That more or less summarizes our knowledge of Pierre Moulu the man. It's probable that he was French, it's possible that he was associated with various Parisian composers, it's a wild guess that he was a cleric in the diocese of Meaux, but it's certain that he was known to the celebrated composer Jean Mouton, since Mouton included examples of Moulu's work in The Medici Codex of 1518. In fact, some twenty motets, ten chansons and five masses of Moulu's have survived in various manuscripts and printed sources. You'll find his music, especially the motet 'Mater floreat' included on various CDs of Renaissance polyphony, but this is the first CD devoted entirely to him. And it's a fine one! Like a baseball rookie who hits a home run in his first at bat, Pierre Moulu is batting 1000!

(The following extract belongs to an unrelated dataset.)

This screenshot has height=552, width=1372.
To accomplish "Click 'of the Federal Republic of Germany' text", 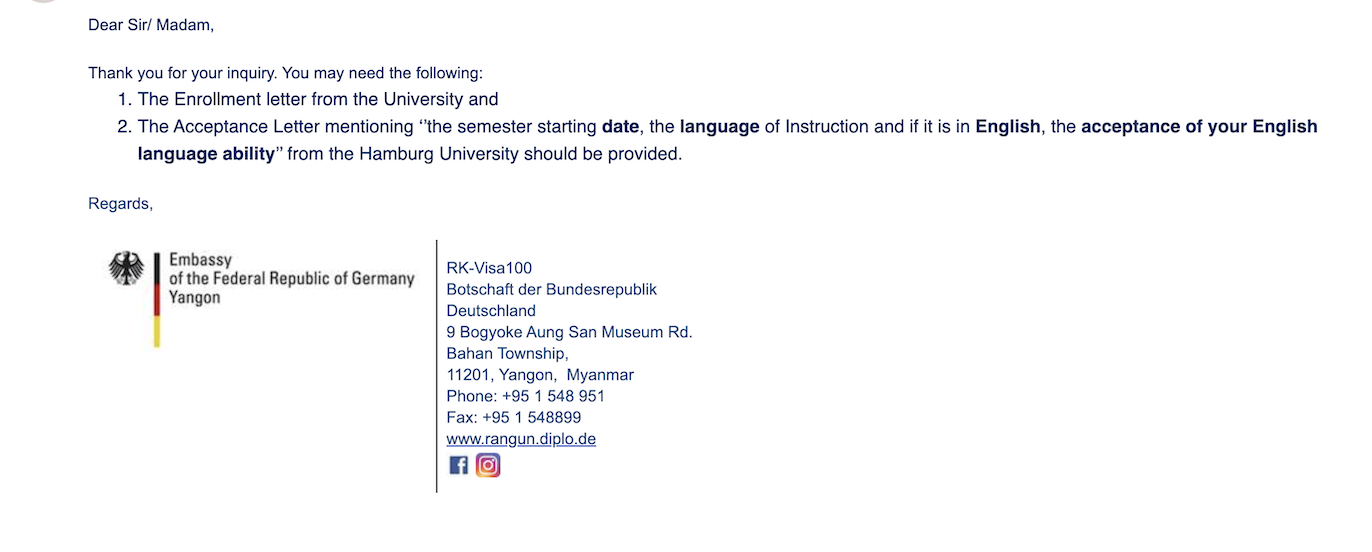I will tap(291, 279).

Strangely, Moulu's "Missa alma redemptoris mater" has enjoyed a kind of fame among musicologists, both in his own era and in modern times beginning in the 1870s, yet few if any of those musicologists had any occasion to HEAR it. The mass is one of the mathematical wonders of Renaissance polyphony, composed so that it can be performed two ways from the same notation. To sing it in the brief form, the choice on this CD, the singers need to omit all rests of a semibreve or longer. The full form requires the singers to heed those rests; two movements sung in that manner are also included on this CD. Like many intellectually 'challenging' compositions of the Renaissance, this mass provides a solution to the puzzle in the form of a rubric: "Tolle moras placido maneant suspiru cantu" meaning roughly "remove the rests, let the breaths stay calm". But I can assure you that no mere listener, either in 1510 or in 2010, could have perceived the mathematical manipulation in this music! There's nothing odd about the way to flows from the mouths of singers to the ears of an audience; it's a serenely lovely mass reminiscent in style of Josquin. All the skill and labor of the composition were for the 'amusement' of Moulu's fellow musicians ... and perhaps in Moulu's mind, for God, whose divine aesthetics were pleased by mathematical conundrums.

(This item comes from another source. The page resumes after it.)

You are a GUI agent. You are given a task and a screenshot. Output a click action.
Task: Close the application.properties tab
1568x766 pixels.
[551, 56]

Judging by the two movements sung with the rests in place, I suspect that I'd prefer the whole mass in its long form and I wish it had been sung that way on the CD. But that's my only, very minor objection to this splendid performance.

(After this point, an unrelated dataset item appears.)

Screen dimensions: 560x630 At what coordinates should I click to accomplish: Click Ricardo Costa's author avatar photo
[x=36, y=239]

The other mass recorded here - Missa Missus est Gabriel angelus - is actually more striking in its musical eloquence for the mere listener. Based on a short motet by Josquin, this mass supports the assertion that Moulu was one of Josquin's favored students. If so, the teacher had reason to be proud; the mass is worthy of the master. Though no composer of Josquin's or Moulu's era conceived his music in terms of a concert program, the disciples of Josquin 'unified' the disparate movements of the mass in such a way that their masses 'succeed' as concerts in our times. Moulu's Gabriel mass is exceptionally sweet yet builds its dramatic repetitions of short themes toward an austerely affective climax.
The Brabant Ensemble has developed! This new recording is markedly more polished than any previous release from them. With women singing both the soprano and alto parts, the Brabants sound quite a lot like the Tallis Scholars at their very best. Frankly, I like their resonance more than the Tallis sound, and their ensemble technique is very clean. I haven't seen the scores of the Moulu masses, but I assume that the Brabant Ensemble, like the Tallis scholars, have transposed the music up to accommodate their women's ranges. If so, my only gripe would be that they should declare such a transposition in the notes; otherwise I'm satisfied with the results. I've begun to think that such transposition serves another purpose besides convenience for the singers; it renders this music more appealing and expressive to modern ears accustomed to baroque and romantic vocality.